Enable quantitative description of patterns in observed data

A Probability Distribution is a list of all of the possible outcomes of a random variable with their corresponding probabilities:

Describe how likely different outcomes are
Can be adjusted based on observed data
Include classical probability as a special case
Allow for modeling of biased or uneven processes

Think about flipping a coin 100 times and getting 47 heads. Is the coin fair? What’s the actual probability of heads?

To answer these questions rigorously, we need to:

Model the underlying random process (data-generating mechanism)
Connect our observations to this theoretical model
Make precise statements about probabilities of different outcomes

Random Variables and Probability Distributions

A random variable X is a function that assigns a numerical value to each outcome in a sample space S. More formally, it’s a function X: S \rightarrow \mathbb{R} that maps outcomes from our sample space to real numbers.

For example: when flipping a coin, we might define X(H) = 1 for heads and X(T) = 0 for tails. This formalization helps us model the data-generating process.

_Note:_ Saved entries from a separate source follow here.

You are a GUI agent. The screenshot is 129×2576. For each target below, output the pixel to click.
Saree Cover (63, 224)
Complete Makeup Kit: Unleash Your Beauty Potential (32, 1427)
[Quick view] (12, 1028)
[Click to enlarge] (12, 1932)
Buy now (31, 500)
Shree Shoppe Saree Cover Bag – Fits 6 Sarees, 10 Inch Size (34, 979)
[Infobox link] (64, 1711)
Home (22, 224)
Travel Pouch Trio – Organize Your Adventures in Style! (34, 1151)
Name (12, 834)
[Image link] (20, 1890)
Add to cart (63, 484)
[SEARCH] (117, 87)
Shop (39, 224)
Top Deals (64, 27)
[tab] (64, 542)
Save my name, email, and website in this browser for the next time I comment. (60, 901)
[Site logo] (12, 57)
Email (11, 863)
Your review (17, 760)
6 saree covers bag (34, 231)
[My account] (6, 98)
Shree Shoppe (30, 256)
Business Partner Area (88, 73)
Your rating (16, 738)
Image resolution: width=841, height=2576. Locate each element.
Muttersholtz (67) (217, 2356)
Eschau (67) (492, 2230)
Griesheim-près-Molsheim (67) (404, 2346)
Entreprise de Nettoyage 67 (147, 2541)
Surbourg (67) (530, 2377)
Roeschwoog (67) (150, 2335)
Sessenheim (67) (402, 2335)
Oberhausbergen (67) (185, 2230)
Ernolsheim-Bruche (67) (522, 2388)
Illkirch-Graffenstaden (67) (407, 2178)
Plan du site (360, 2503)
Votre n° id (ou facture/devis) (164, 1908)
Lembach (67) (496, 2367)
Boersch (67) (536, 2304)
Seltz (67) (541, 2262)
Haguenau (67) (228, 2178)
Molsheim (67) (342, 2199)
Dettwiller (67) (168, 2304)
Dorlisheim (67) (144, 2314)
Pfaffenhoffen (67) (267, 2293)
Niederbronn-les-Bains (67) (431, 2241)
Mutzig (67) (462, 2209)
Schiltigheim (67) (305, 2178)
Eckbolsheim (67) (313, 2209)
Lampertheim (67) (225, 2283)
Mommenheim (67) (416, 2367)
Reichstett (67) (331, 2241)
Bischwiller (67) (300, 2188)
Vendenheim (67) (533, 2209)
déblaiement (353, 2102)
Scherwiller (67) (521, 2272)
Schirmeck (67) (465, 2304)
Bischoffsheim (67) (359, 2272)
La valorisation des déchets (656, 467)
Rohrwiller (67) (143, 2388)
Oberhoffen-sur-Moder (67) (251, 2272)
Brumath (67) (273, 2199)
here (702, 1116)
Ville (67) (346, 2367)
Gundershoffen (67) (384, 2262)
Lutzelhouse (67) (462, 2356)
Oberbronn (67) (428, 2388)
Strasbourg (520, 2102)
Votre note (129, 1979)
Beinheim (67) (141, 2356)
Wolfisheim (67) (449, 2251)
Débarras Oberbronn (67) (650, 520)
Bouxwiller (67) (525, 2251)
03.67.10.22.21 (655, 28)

For discrete random variables, the probability distribution is described by its Probability Mass Function (PMF) p_X(x) or P(X = x), which specifies our model’s assumptions about how likely each outcome is. A valid PMF must satisfy:

Non-negativity: p_X(x) \geq 0 for all x
Total probability: \sum_{x} p_X(x) = 1

For our (possibly unfair) coin: P(X = x) = p_X(x) = \begin{cases} p & \text{if } x = 1 \text{ (heads)} \\ 1-p & \text{if } x = 0 \text{ (tails)} \\ 0 & \text{otherwise} \end{cases}

where p is the true probability of heads that we’re trying to understand.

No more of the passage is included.